Unser Antrag richtet sich überhaupt nicht an die freie Wirtschaft. Wir haben einen einzigen kleinen Antrag gestellt, der sich nur direkt damit befasst, wie in den Häusern der Landesregierung mit Praktikantinnen und Praktikanten umgegangen wird. Dazu haben Sie nichts gesagt.

Ich habe eine Vermutung. Ihr Spitzenkandidat, Herr Weil, möchte wahrscheinlich auch kein Geld für die Praktikantinnen und Praktikanten dieses Landes bezahlen. Deshalb äußern Sie sich hier nicht dazu.

(Beifall bei der LINKEN - Björn Thüm- ler [CDU]: Unglaublich!)

Wir sind vollkommen bei Ihnen, dass auf Bundesebene - dabei geht es darum, wirksamen Schutz für Praktikantinnen und Praktikanten in der freien Wirtschaft zu schaffen - weitreichende Änderungen vorgenommen werden müssen. Darum ging es hier aber überhaupt nicht.

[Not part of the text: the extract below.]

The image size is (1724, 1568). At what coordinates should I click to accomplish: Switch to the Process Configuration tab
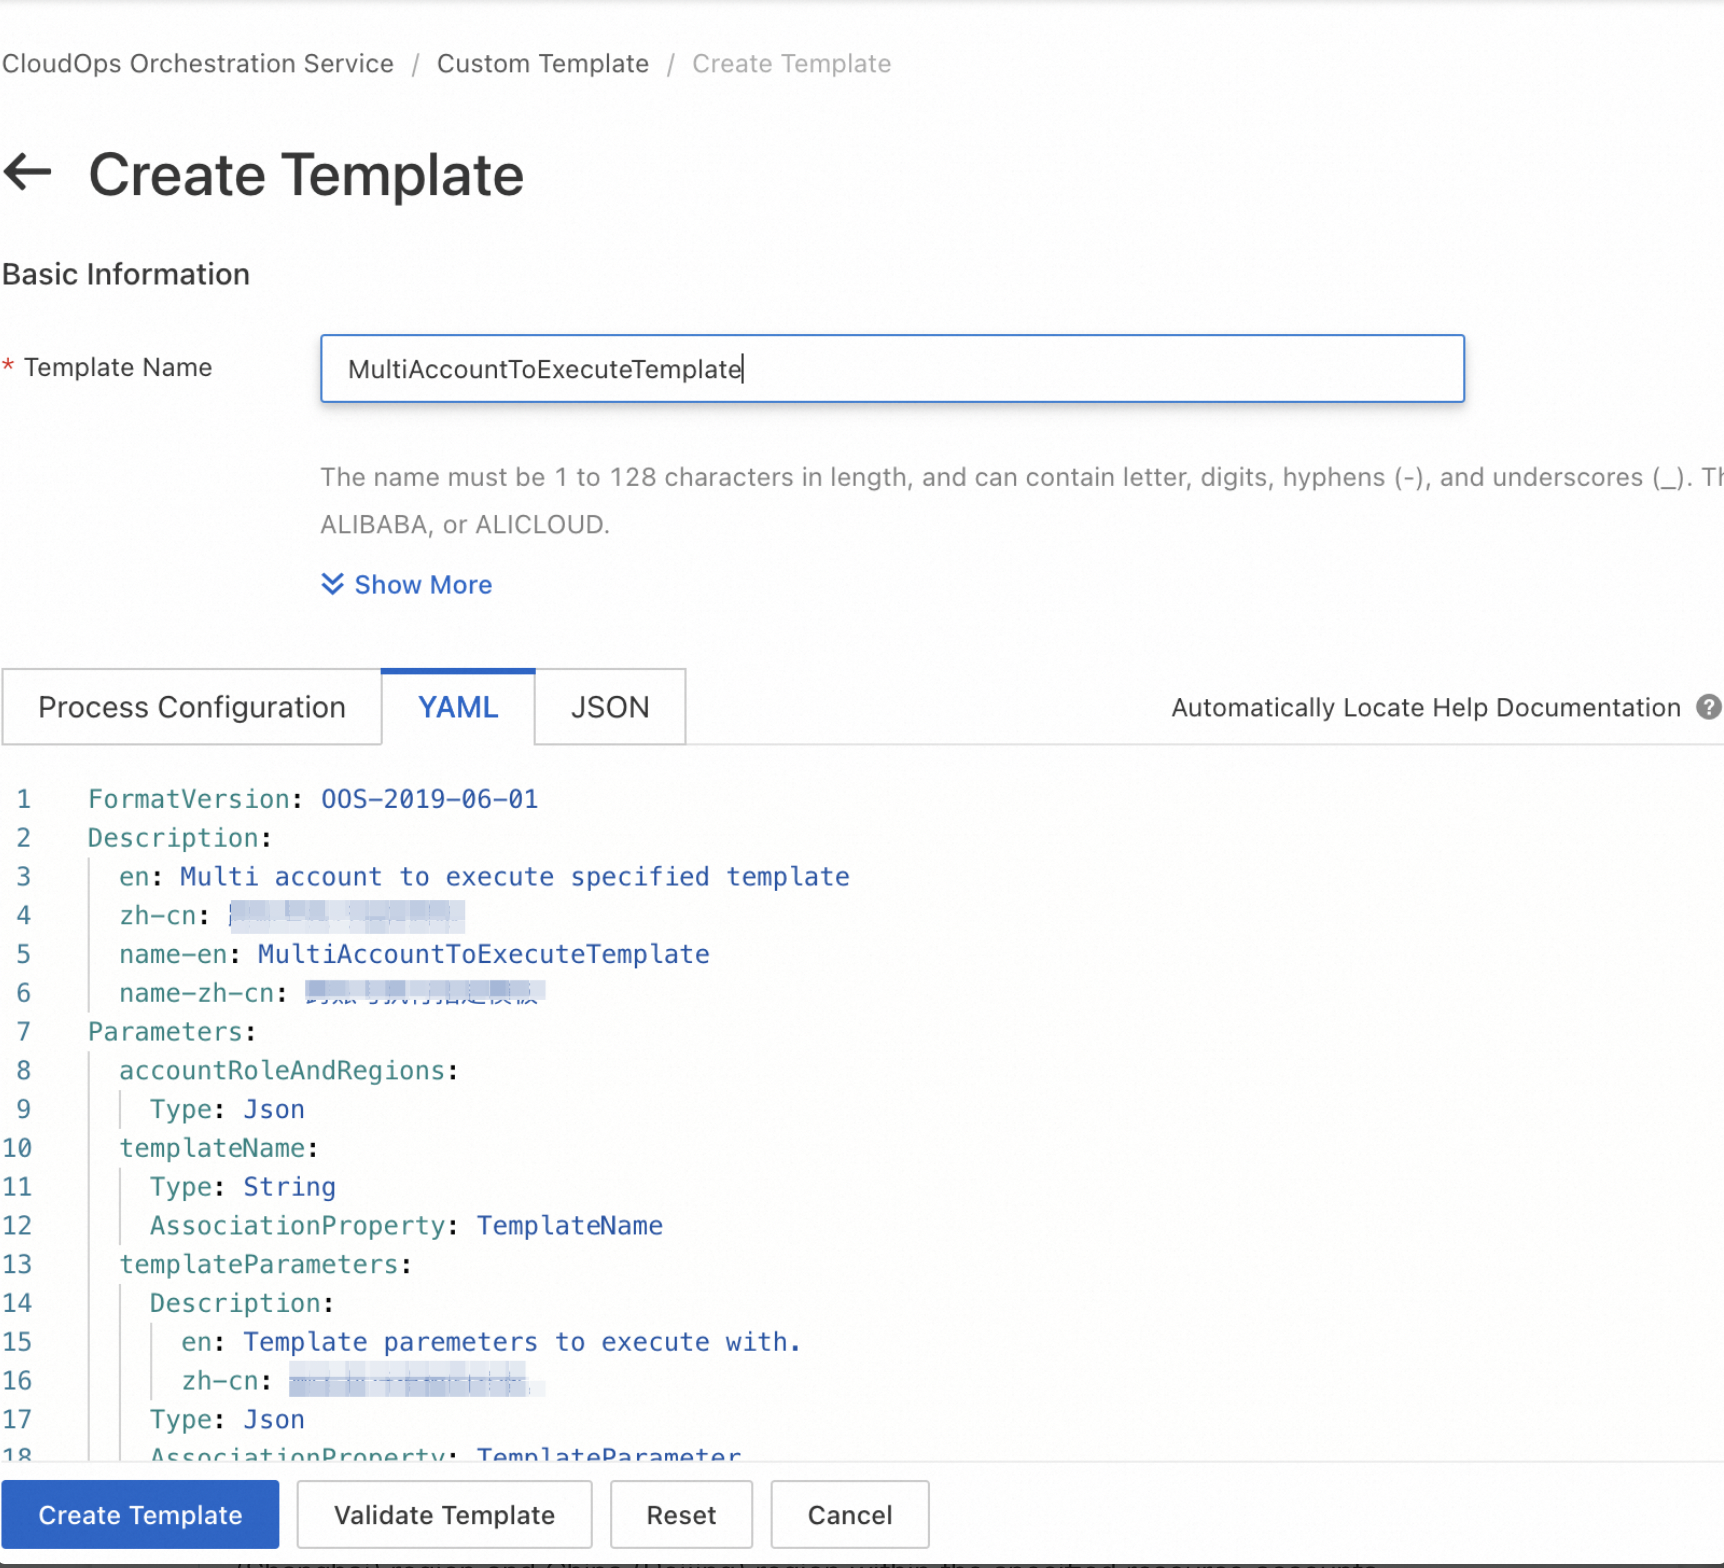[x=191, y=707]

Sie haben sich auf einen Satz in der Begründung unseres Antrages bezogen. Unser Wille ist es erstens, dass die Menschen, die bei uns in Niedersachsen bei der Landesregierung ein Praktikum machen, ausreichend bezahlt werden. Zweitens wollen wir nicht, dass dort Akademikerinnen und Akademiker - dabei geht es um faktische Arbeit - ausgenutzt werden. Dass Sie sich dazu enthalten, finde ich ganz schön traurig.

(Beifall bei der LINKEN)

Als nächste Rednerin hat jetzt Frau Kohlenberg für die CDU-Fraktion das Wort. Bitte sehr!

Sehr geehrter Herr Präsident! Sehr geehrte Damen und Herren! Wir wollen uns jetzt einmal mit den Praktika bei der Landesregierung beschäftigen - so, wie Sie es auch gefordert haben.